Records shown:
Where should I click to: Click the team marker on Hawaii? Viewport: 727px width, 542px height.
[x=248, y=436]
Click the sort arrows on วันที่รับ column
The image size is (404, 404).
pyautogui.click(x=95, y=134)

Action item: Your task is to retype all the records above with nothing left out.

Output:
Where should I click to: Click the team marker on Hawaii? Viewport: 727px width, 542px height.
[x=248, y=436]
Click the sort arrows on วันที่รับ column
The image size is (404, 404).
pyautogui.click(x=95, y=134)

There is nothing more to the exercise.